Рефракция безумствует. Миражи давно исчезли. Исчез не только горизонт — исчезло пространство вообще: впереди ничего нет. Мы с грохотом и лязгом, с нечеловеческим упорством рвемся из никуда в никуда. Кругом нас расплавленное стекло, обжигающая жидкая тягучая зеленовато-серая масса, которая, вопреки привычке и разуму, на наших глазах, зримо и почти осязаемо, мелкими извивающимися струйками течет снизу вверх. В этом змеином мире я один, совершенно один, горизонт исчез, деформированное неяркое солнце кривляется на сероватом небе, исчезли люди, присутствие которых могло бы успокоить и поддержать дух. Ветерок дует в спину, дыхание людей и моторов останавливается, мы всё чаще поворачиваем машину на ветер, выключаем мотор и стоим кучкой, молча глотая воздух. Водитель отходит в сторону — через пять шагов лицо его делается смешным, через десять — страшным: сначала черты лица, контуры шлема и в особенности синие очки приходят в движение, он строит рожи, кривляется, юродствует, нелепо подергивая руками и ногами; но еще через несколько шагов мои глаза видят невозможное, что могут видеть только психические больные: водитель вдруг расплывается вширь, потом вытягивается в длину, как будто я вижу его отражение в зеркалах комнаты смеха. Но мне не до смеха, потому что еще два-три шага, и он начинает змеиться, как будто у него нет суставов, синие очки, пузырясь и сжимаясь, то становят-ся вертикально, то стёкла наползают друг на друга… Один момент голова вытягивается вверх, змеится в воздухе и вдруг исчезает. Будучи в здравом состоянии, я вижу — да, да — именно ясно вижу своими глазами — безголового живого человека, танцующего передо мной жуткий танец… Потом над плечами опять появляется светлый змеиный столб, из которого формируется голова…
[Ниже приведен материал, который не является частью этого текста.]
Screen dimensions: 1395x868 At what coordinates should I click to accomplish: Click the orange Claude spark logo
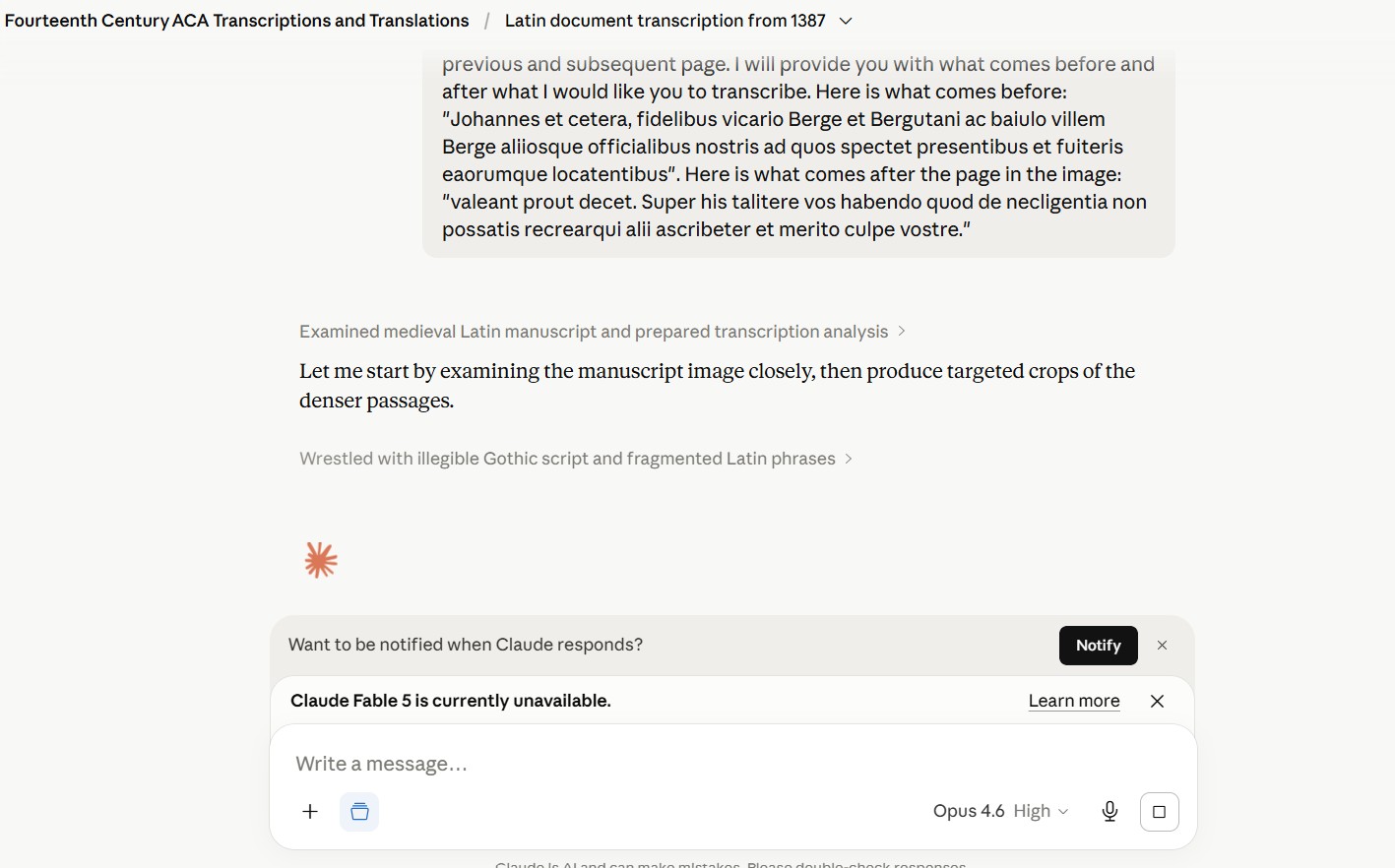(x=321, y=560)
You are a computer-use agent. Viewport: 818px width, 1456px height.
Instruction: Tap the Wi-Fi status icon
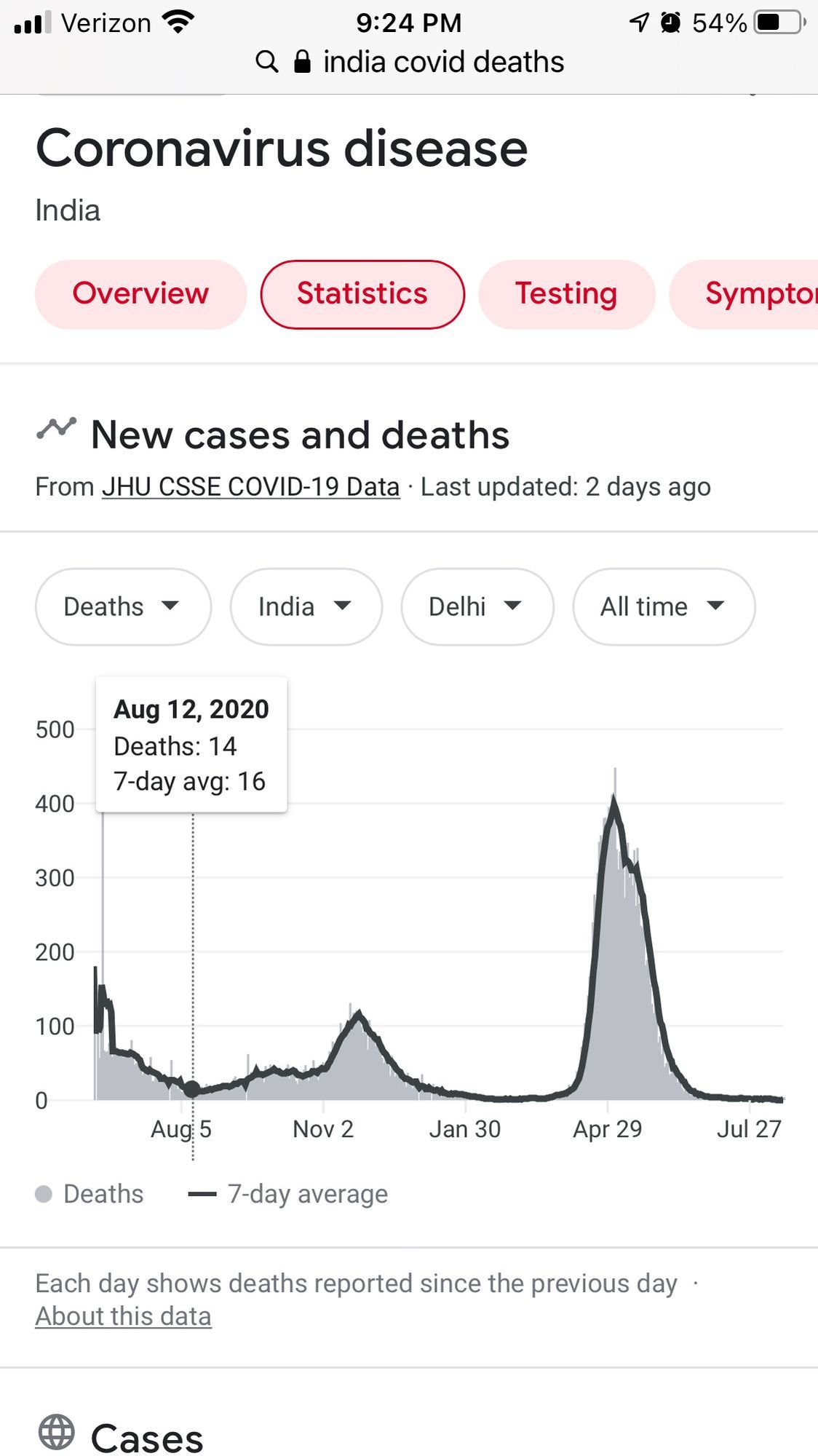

Комната смеха в Танезруфте… Да, тот, кто однажды заглянул в нее, не забудет этого бреда до самой смерти. Или до погружения в безумие: потому что такие комнаты смеха имеются и у нас. Они называются камерами умалишенных…

Я замолкаю. Даю слушателям и зрителям отдохнуть. Потом начинаю снова, но на другой манер: вдруг подёргиваю плечами, щёлкаю пальцами. Чуть слышно напеваю странную африканскую мелодию.

— Мы еще в сердце Сахары. Но теперь присутствуем на празднике в большом оазисе. Вечереет. Жары нет. Мы на ровной площадке за поселением, сейчас служащей большой ареной.

От мала до велика все население собралось у края плато вдоль большой дороги. Впереди копошатся и галдят голые ребятишки, темные и всклокоченные, как чертенята. Дальше в несколько рядов толпятся женщины — одетые, полуодетые и на четверть одетые, увешанные безделушками общим весом до одного килограмма. Позади всех вытягивают шеи мужчины — черные туареги, несколько белоснежных арабов и пестрые хауса, горстка разнузданных легионеров, с которыми все боятся стоять рядом, мохазии в белых чалмах и синих плащах, красные сувари, — яркая, шумная, всклоченная толпа, несколько эффектных фигур в диковинных национальных костюмах, а общий фон — неописуемо театральное рванье, обнаженные прекрасные тела, искрящиеся на солнце украшения.